We have worked for more than a year with our architect
to produce a plan for developing our church and centre for more use
by people in the area. Now we want to move on to fund-raising,
having spent quite a lot so far on developing our plans, but we
think we are ready to move forward quite quickly.
ASSUMING that the bulk of your capital funding - and some, at
least, of the revenue funding for running your building - has to be
raised, you are probably looking at a large sum of money.
First, identify which, if any, of the big funders might be
interested in funding your project - either in part or fully.
Charitable trusts and foundations are a second stage, because they
will not be interested in, for example, contributing £20,000 or
less to a project that is aiming at £1 million, and has only ten
per cent of this in place; their money would sit idle in the bank
for too long while you raised the rest.
The rigorous questioning you will have to go through to get
large sums of money will help to ensure that your architectural
plans are based on real needs and demands; that your management
plan is robust for the long-term sustainability of the centre; and
that you are going to achieve your, and the funder's, targets.

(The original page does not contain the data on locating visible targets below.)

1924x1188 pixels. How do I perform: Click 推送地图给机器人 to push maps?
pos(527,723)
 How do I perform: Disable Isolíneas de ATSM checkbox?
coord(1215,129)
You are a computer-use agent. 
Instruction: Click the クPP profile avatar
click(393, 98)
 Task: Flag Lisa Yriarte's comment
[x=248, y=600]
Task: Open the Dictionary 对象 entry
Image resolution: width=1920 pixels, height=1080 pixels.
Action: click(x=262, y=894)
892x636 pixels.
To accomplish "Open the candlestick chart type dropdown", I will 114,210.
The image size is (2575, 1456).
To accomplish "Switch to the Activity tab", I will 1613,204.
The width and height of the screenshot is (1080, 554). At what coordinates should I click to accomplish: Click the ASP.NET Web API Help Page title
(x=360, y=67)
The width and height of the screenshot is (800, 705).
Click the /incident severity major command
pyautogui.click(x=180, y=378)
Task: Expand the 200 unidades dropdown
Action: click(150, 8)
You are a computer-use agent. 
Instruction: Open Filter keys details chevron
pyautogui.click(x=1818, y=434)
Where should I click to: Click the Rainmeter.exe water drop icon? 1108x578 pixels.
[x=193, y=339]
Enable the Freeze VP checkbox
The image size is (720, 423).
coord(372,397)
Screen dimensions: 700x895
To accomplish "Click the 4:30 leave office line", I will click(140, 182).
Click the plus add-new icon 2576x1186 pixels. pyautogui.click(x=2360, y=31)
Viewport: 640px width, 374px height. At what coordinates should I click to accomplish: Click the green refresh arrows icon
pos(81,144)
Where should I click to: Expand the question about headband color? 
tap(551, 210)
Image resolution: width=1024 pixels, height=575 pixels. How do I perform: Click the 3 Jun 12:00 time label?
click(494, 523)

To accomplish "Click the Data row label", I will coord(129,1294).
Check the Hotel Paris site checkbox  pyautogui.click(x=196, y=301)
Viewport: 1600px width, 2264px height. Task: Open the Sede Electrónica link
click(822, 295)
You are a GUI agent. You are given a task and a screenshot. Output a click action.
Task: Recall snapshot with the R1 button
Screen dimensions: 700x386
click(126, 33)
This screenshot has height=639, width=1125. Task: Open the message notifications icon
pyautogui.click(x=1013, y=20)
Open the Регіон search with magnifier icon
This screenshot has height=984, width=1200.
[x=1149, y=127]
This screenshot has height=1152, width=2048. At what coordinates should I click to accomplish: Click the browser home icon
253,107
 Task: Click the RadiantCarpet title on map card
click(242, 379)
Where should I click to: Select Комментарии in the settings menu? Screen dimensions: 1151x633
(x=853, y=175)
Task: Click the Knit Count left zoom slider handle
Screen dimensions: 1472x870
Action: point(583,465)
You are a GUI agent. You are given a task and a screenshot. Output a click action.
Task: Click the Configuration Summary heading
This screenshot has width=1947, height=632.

There are fewer big funders than there used to be. The Big
Lottery has a Reaching Communities fund that can cover buildings;
the Heritage Lottery Fund may fund even larger sums for building
works where the resultant community activity has a heritage agenda;
and Landfill Community Funds may cover churches and community
buildings, although they have less money than the Lottery sources.
European Funding is being relaunched with new funding streams; some
of them may apply to you. Local-regeneration funding may be
helpful, although it is less abundant now than it was ten years
ago.
All large funds should be seen as investments, and the decision
whether you receive a grant offer takes into account the return on
the investment. That is not a financial return, but the benefits in
local lives - the benefits that you and your funder want to
see.
Local demographics will give only an impression of need, as
sources such as the neighbourhood-statistics website lists only
need, not existing local provision; there may be many children in
your neighbourhood, but there may already be programmes for
them.
It is important to consult local organisations, professionals,
and the people in need of the activity to ensure that you will have
a sustainable and well-attended activity. A homeless project in a
town that has only tens of homeless people is unlikely to attract
enough users, unless you have actual evidence from your recorded
experience, local agencies, and homeless people that your project
is exactly what they need.
Too often, church projects present a high-quality building with
excellent facilities without proof that those excellent facilities
will quickly be used to their full extent. The initial concept may
be based on perceptions of local needs, but the time- and
attention-consuming process of planning building construction
nearly always overwhelms parallel development of programme- and
activity-planning.
A Statement of Need scratches the surface of this issue, and
should lead to a thorough audit, and business and management plans.
Your funders will expect these last items, and much more.